Archaeologists estimate that earrings emerged during the Bronze Age (between 3000 to 2700 BC) in the Greek islands, ancient Persia, Rome and Egypt. In ancient Greece, it was fashionable to wear hoop earrings with conical pendants, while prostitutes frequently donned them as ornaments. Meanwhile, archaeological evidence found in other places has further proven the popularity of earrings. In Persepolis, carved images of soldiers wearing earrings were discovered on the empire’s surviving walls. When archaeologists dug up Tutankhamun’s tomb (the ancient Egyptian pharaoh of 1300 BC), they found that his ears were pierced. It is thought that the children of Egypt got their ears pierced and then filled with gold discs, much like modern ear plugs.

The religious history of earrings also spans diverse ethnicities and countries. As part of a Dharmic rite known as Karnavedha in the Hindu tradition, most girls and some boys would get their ears pierced before they are about five years old. Most men reaching young adulthood in some Asian countries get their ears pierced as a ritual passage, including in Nepal, Sri Lanka, and Laos. Meanwhile, the Bible has several references to ear piercings, especially amongst slaves.

Fast forward to the English Renaissance. Earrings were a must-have item among the courtiers and gentleman. Yes, I said gentlemen. Sailors would wear earrings at sea, using them to cover the costs of their funeral should they die. The trend then caught wind among the courts, with even Shakespeare being pictured wearing a silver hoop. Earrings subsequently become emblematic of poets at the time and merged into fashion.

By the late 1950s or early 1960s, earrings re-emerged in the fashion world. There was no commercial market for it, no place where teens could go. So, teenage girls would instead pierce their ears at home, usually in groups of friends at “ear piercing parties”. Think of that scene in Grease, where Sandy gets her ears pierced by Rizzo and you’ve got the picture. This changed by the mid-1960s, wherein some physicians started to offer ear piercings as a service, and so earrings became adopted into the day-to day life of western society.

With the gay rights and counterculture movement of the late 1960s, earrings were adopted by men in hippie and gay communities. To wear an earring on the right would typically mean the man was gay, whilst left would indicate he was straight. This expanded in the early 1970s, becoming common among women to have pierced ears – even expected. With this growing market, shops around the world rushed to get in on the money. They would occasionally even hold ear piercing events, sponsored by earring manufacturers, where they would bring in a trained nurse to conduct piercings. Following this in the late 1970s was the rise in amateur piercings within the punk rock community, which then evolved into all male music performers.

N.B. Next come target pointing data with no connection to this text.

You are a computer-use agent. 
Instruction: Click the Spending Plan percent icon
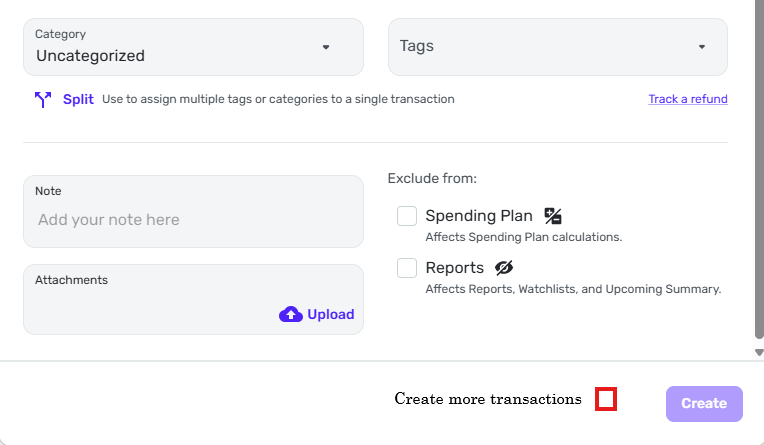553,215
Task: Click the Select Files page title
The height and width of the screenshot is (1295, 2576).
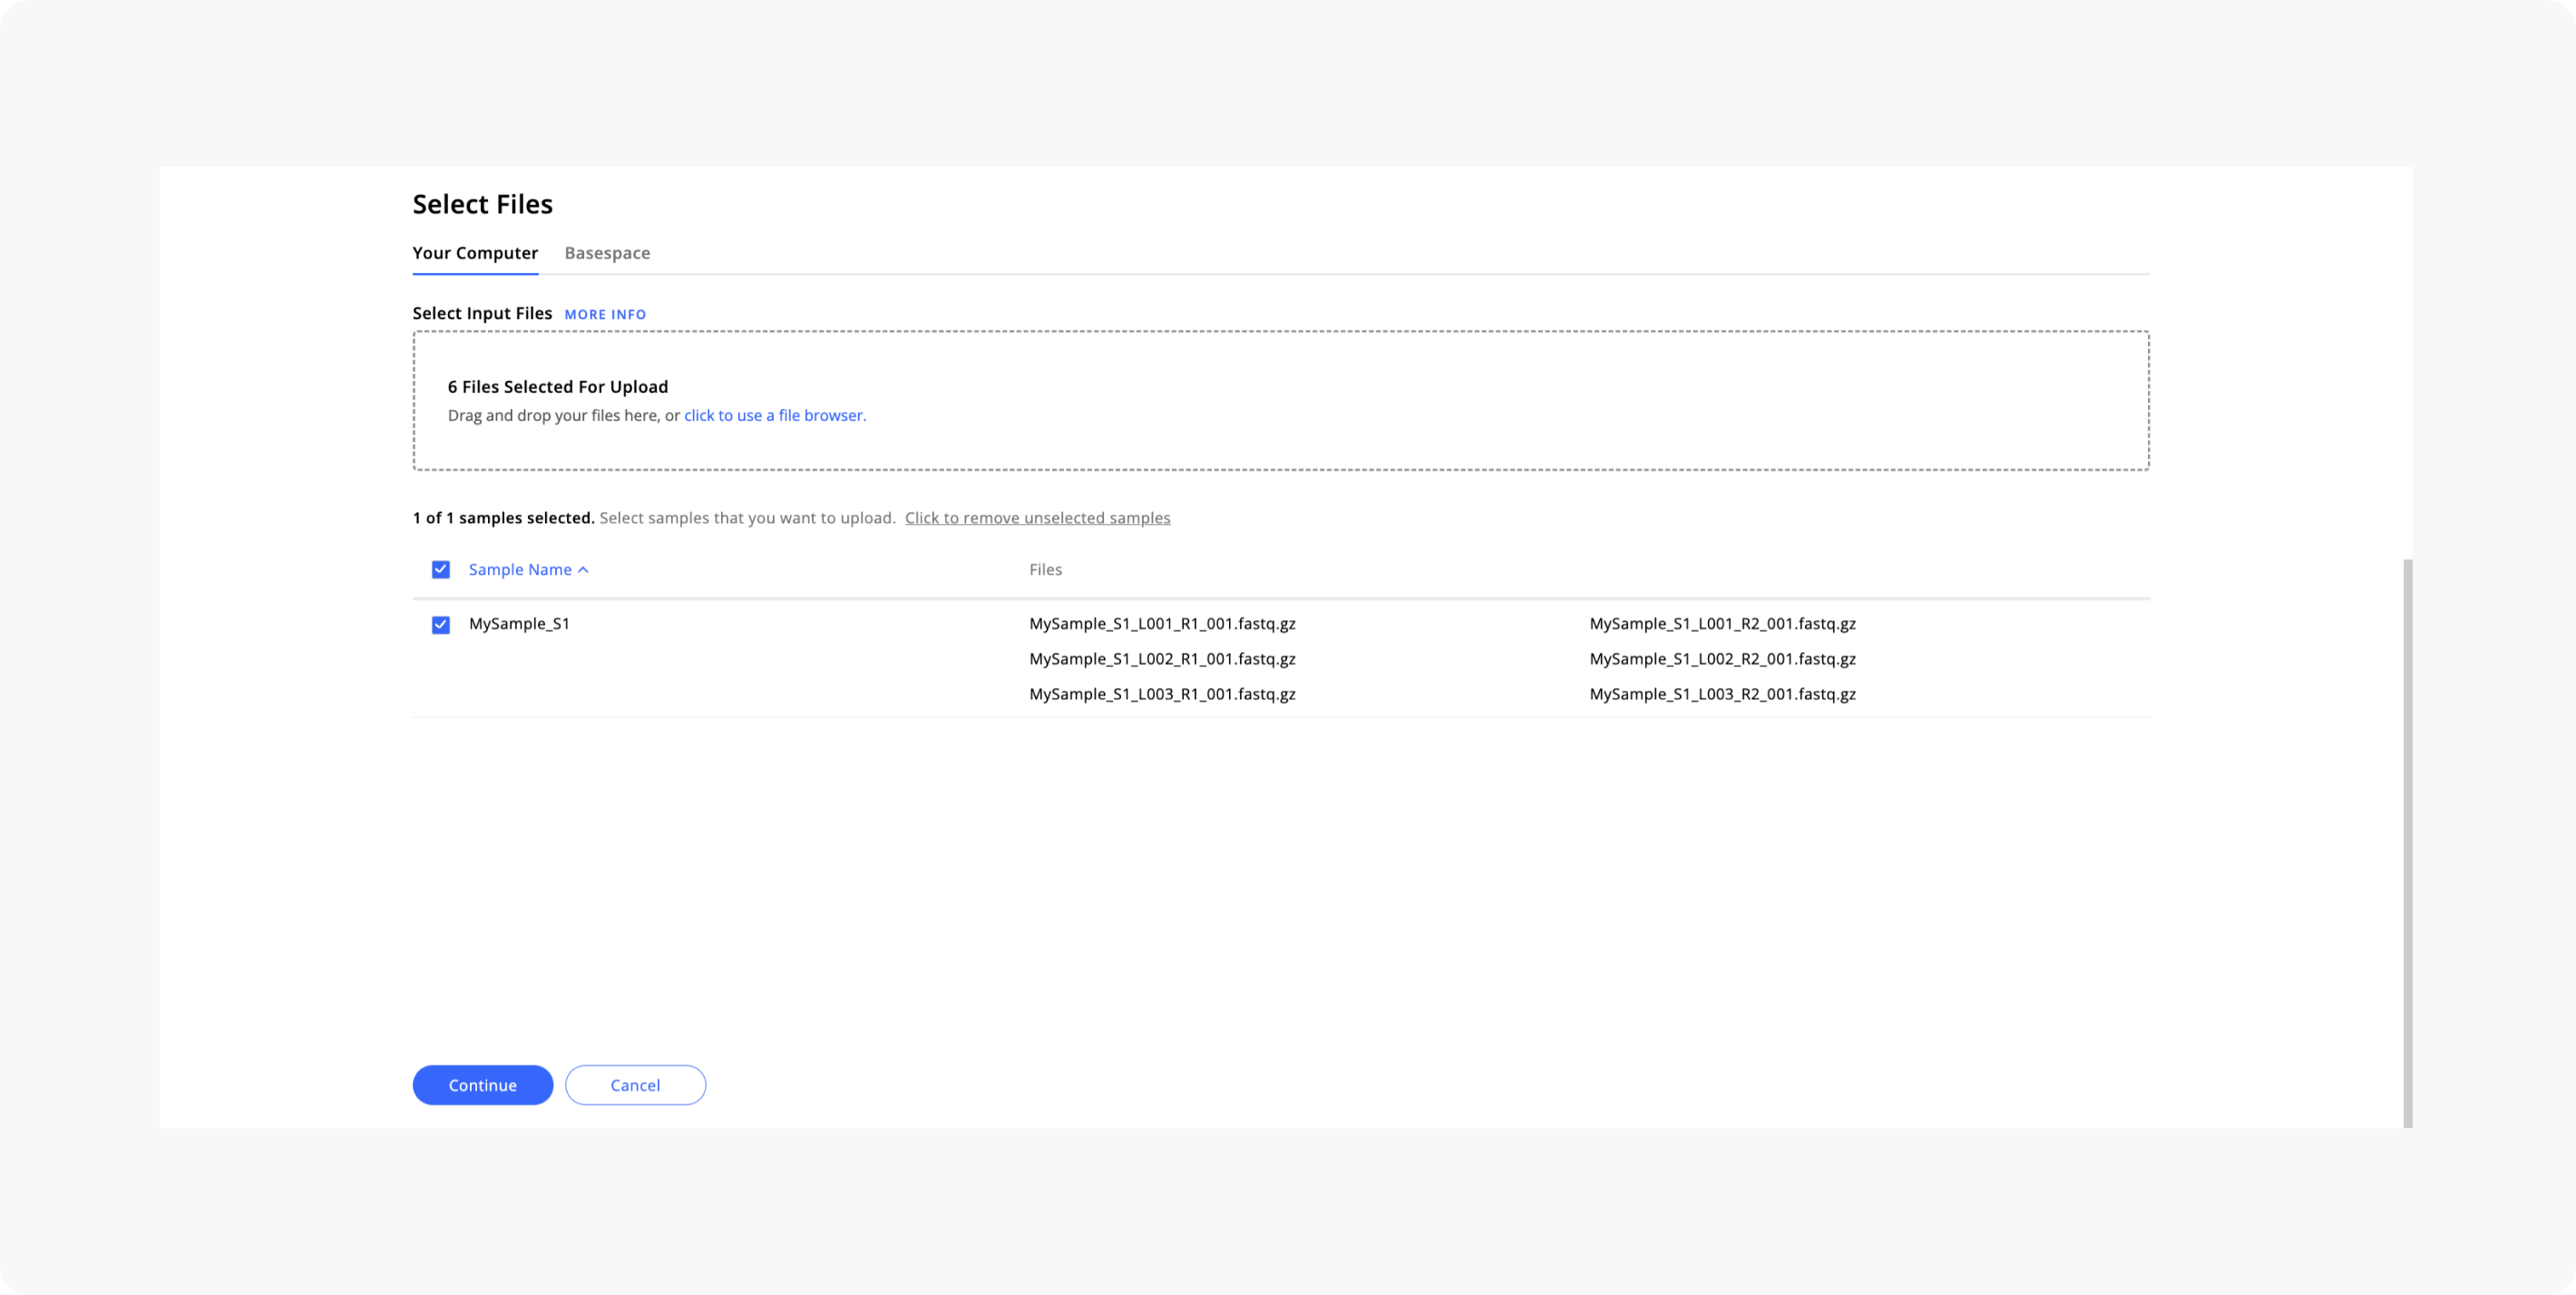Action: (482, 204)
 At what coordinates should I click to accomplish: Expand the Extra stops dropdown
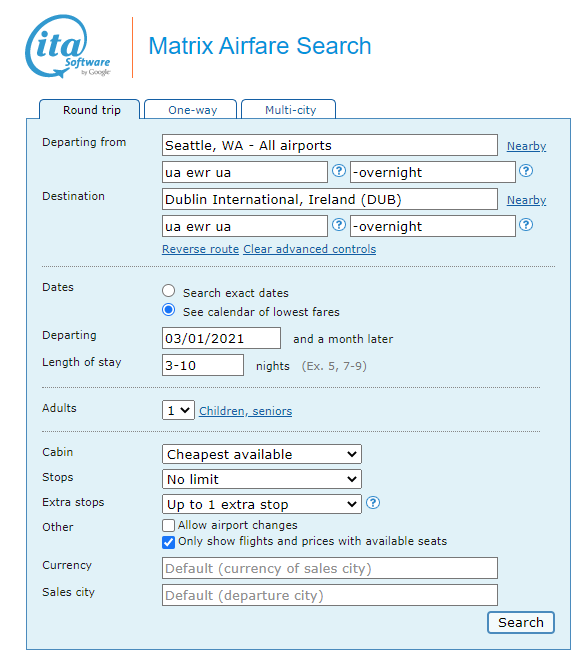point(262,505)
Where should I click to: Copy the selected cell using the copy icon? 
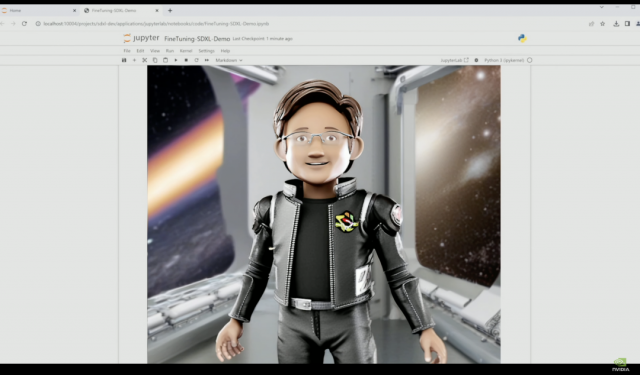pos(155,60)
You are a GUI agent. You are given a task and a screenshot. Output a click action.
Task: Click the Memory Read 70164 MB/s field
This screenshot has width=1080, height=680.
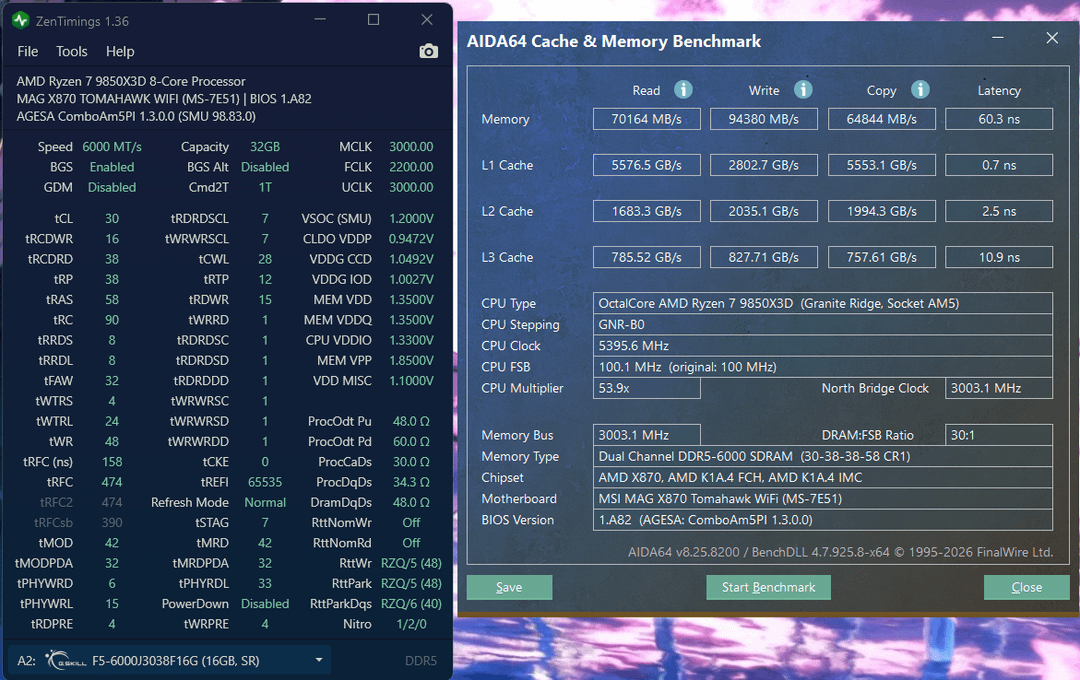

Music translates into fashion, fashion into modern society, and the rest is history.

So, the ear-piercing trend has grown from just one or two piercings in the lobe. A variety of specialized cartilage piercings have since become popular, including the tragus, helix and industrial piercing. It is now common for both men and women to have pierced ears. Nowadays, earrings have become less about social status or sexuality, and more simply an accessory to wear.